#### [EXTRACTED TEXT]

[start]

Perhaps I should be somewhat concerned that I found the main character, whom others have described as a pompous, self-centered jerk, to be fairly sympathetic. I had a similar experience when I read The Anthologist -- I was surprised, later, to learn how much people despised the narrator. Look, nobody is perfect. We are all trying. I guess I am more tolerant of people, even flawed people who have been total jerks to people who love them, if they are aware of and regret their mistakes, and  deeply care about many other humans, even those not especially close to them. And I think this character does.

Although the back story woven into the letters feels a bit shoe-horned in at times, and the plot makes some overly extreme moves, it is overall an entertaining, thought-provoking, and even somewhat moving book, a light read that stays with you after it's over.

30 September 2014

Mr Norris Changes Trains, by Christopher Isherwood

The first 50 pages of this novel are some of the best I've read in a long time. It's a marvelous set-up -- the narrator meets a man on a train and, with a wonderfully detached sort of bemusement, is gradually drawn into the orbit of this mysterious, bizarre character. I wasn't completely taken with what Isherwood decided to do with the story from there (it was quite literally on page 50 where I suddenly thought, oh, hmmm. Ok.), but his prose is so archly fantastic that you're happy to go along for the ride ("She could drink most of the English journalists under the table, and sometimes did so, but more as a matter of principle than because she enjoyed it.").

It's a kind of sub-genre, I think, the story of a narrator who meets a strange person and becomes somewhat entangled in an utterly unfamiliar and not entirely appealing world, ultimately managing to retreat, usually mostly unscathed, as the hurricane of this strange individual passes by. Diana Athill's Make Believe, which I read recently, actually follows a similar model. There is something not entirely satisfying to me about the narrative form -- it places you in the perspective of the ipso facto less interesting character, who is meant to be the screen that displays the crazed meanderings of the real point of interest, who always remains a little bit mysterious and is vaguely being judged as flighty, immature, unstable, etc, whereas the milquetoast narrator gets to be the sensible, wise, responsible one. Or, alternatively, the wildcard ends up seeming like such a self-centered monster that you both despise him/her and blame the narrator for putting up with this nonsense for so long. Either way, my interest is often tempered by a sense of indignation.

Isherwood ameliorates the problem somewhat by giving us a narrator who is a bit of a cad, just aware enough of his tendency to romanticize deadbeats as to allow us to feel comfortable doing the same, and willing to go along with the craziness enough to clear him of the charge of priggishness or prudery (there is a particularly delightful scene where he gets rip roaring drunk and floats along through scenes of chaotic decadence: "Here one of the anaesthetic periods of my evening supervened. How the Baron got me upstairs, I don't know. It was quite painless."). What is more, Isherwood cleverly inserts several other judgmental characters, friends of the narrator's who warn him that Mr Norris is not to be trusted, leaving it open as to whether they are close-minded or sensible.

[end]

Recorded data
[start]

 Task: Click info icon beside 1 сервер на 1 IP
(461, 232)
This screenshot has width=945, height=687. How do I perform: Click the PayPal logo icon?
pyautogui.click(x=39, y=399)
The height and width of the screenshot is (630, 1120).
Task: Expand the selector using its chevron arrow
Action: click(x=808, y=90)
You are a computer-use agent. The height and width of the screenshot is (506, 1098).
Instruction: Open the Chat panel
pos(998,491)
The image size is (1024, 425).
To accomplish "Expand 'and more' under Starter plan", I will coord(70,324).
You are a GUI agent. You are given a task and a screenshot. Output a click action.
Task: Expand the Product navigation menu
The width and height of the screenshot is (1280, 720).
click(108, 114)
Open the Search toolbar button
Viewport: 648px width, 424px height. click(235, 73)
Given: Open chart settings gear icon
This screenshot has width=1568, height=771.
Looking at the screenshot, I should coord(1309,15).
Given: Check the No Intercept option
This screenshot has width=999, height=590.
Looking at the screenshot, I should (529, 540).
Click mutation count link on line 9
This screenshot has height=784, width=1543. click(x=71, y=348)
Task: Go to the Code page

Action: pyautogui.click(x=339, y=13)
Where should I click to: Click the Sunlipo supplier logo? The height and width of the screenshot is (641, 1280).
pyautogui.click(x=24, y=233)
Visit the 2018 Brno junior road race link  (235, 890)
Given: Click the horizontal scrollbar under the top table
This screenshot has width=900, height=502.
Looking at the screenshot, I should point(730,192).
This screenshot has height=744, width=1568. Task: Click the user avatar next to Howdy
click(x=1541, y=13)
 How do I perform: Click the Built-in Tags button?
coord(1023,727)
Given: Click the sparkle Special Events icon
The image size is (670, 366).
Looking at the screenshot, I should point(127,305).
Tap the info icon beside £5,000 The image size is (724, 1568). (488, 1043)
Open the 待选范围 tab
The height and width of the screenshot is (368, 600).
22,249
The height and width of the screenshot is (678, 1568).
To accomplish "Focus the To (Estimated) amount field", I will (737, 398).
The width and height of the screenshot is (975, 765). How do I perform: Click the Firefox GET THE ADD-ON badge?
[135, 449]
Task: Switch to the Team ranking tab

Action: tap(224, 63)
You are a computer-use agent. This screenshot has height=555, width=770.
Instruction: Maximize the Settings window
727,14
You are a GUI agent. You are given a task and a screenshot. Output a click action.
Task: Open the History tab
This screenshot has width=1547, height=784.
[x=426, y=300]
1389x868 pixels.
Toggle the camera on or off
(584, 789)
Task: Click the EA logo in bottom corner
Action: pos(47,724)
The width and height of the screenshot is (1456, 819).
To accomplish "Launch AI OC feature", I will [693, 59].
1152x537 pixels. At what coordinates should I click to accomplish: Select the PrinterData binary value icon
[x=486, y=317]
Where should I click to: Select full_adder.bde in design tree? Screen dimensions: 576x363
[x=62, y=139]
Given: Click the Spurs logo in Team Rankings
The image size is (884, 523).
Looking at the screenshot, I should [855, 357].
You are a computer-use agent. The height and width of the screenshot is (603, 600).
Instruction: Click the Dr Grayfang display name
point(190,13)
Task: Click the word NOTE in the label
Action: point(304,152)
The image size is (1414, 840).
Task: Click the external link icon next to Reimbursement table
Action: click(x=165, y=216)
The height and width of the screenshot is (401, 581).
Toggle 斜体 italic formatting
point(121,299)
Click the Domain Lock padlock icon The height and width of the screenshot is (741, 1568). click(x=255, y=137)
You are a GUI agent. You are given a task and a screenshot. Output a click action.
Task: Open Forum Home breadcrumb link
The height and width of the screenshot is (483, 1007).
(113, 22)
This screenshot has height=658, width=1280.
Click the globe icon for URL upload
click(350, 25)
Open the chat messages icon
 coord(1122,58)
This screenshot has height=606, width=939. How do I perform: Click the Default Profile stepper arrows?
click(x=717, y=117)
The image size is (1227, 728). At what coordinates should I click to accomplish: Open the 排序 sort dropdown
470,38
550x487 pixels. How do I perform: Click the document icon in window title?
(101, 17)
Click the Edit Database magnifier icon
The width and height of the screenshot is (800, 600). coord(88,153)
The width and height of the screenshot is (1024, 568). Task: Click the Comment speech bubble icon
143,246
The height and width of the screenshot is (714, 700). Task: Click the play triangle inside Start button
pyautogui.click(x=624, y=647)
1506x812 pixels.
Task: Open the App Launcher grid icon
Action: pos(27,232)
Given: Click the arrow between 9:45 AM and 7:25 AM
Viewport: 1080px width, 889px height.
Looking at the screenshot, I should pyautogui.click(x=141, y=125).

[end]

#### [THINGS TO DO]
1. List every book title named in the book reviews.
2. According to the book reviews, on which page of Mr Norris Changes Trains did the reviewer suddenly think "oh, hmmm. Ok."?

#### [IN RESPONSE]
1.
The Anthologist
Mr Norris Changes Trains
Make Believe

2. Page 50.